J. says that the women depicted in the covers of Perturbator’s records are the main characters of the albums’ stories, though the plot is presented to us in a second-person point of view. Still, these female protagonists are portrayed in a very sexualized way that follows a tradition coming out from the metal scene, in which you have bands such as Cannibal Corpse, Dimmu Borgir, and Cradle of Filth using the female body as an erotic element added to a gory context. J. says that, in the case of Perturbator, women might be exposed in a hyper-sexualized way, but they are still strong, dominating, and “essentially the kind of characters that will lure you in and perhaps kill you.” 

“there is still beauty to be found even in the filthiest of things”

This brings us back to the femme fatale stereotype that cyberpunk borrows from noir fiction, but it’s also a cliché from horror movies and other examples that see the genre blend with science fiction, like the film Species (1995). In Sentient, the closest comparison would be the classic William Gibson character Molly Millions, who appeals to what J. enforces by saying that, conceptually, Perturbator is going in with the opposite approach to violence towards women. “The idea stems from the fact that the female form in and of itself shouldn’t be considered foul,” he claims. “Females themselves and the female form are quite powerful when left unfettered, and we attempt to explore this in a way by flipping tables on classic sexploitation.”

The video for Sentient is said to present the “religious” part of Perturbator’s fictional world. On their Bandcamp page, The Uncanny Valley is described as a journey of a duo that is trying to fight against a Cult that remains active after the War Against Machines.

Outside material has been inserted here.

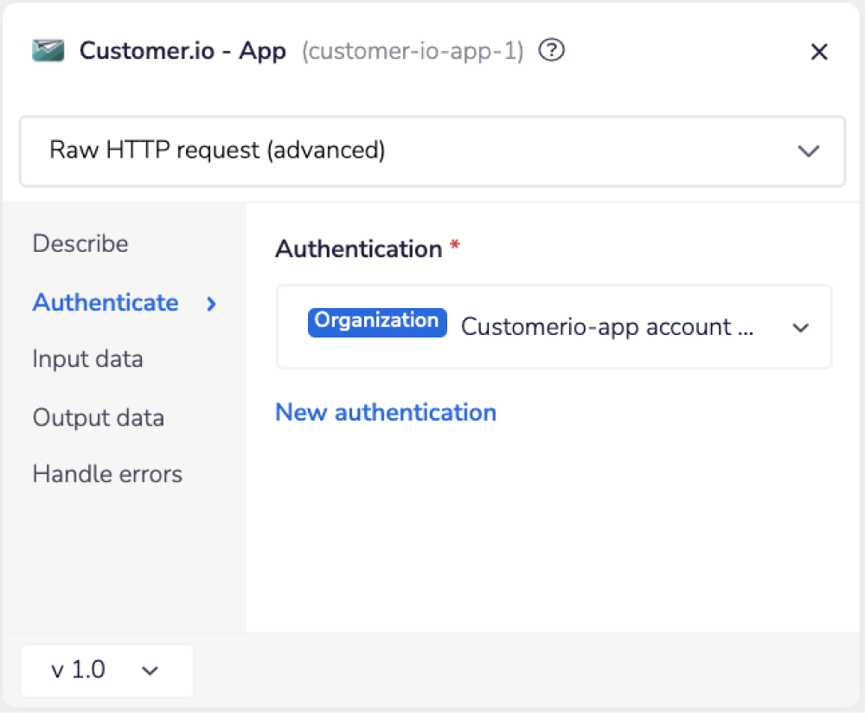Screen dimensions: 865x713
Task: Switch to the Describe section
Action: coord(80,244)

As androids are being destroyed, a “church” is converting people into robots by using “sexual deprogramming.” 

Peturbator

That was the first idea J. had for Perturbator’s video, and then Valenberg contributed by creating a dream sequence full of religious symbols that represent James Kent’s mindset and background. “I have my own personal views about our world, which, if I can be completely honest here for a minute, are mostly pessimistic.” In his opinion, this is the “most obvious link” between black metal and cyberpunk cultures. “Both are about a sort of relentless ‘lack of hope’, they tell about our dark future and present, about seeing the worst of what mankind can be and realize that there is still beauty to be found even in the filthiest of things.”

However, when speaking about technology, Kent claims he is very neutral about it. “Of course this is all very exciting, and I do follow what’s happening around the world of science and technology quite a lot actually. I just think groundbreaking inventions and technological progressions are only tools.” The musician says he would rather “wait and see” what we make out of them, especially of virtual reality. “At first, it was used to create a more immersive experience for people playing videogames and such. Pretty innocent. Now, it’s been bought for a couple of million dollars and who knows what they will try to do with it?”

In the end, Perturbator’s fictional universe is, as with cyberpunk, a place of high tech and low hopes. As the characters fight against techno-religious fanatics, they find themselves trapped in a struggle that leads to nowhere, but the battle is still as challenging and exciting as trying to find out what is hidden in the songs and glimpsed in the videos and artworks.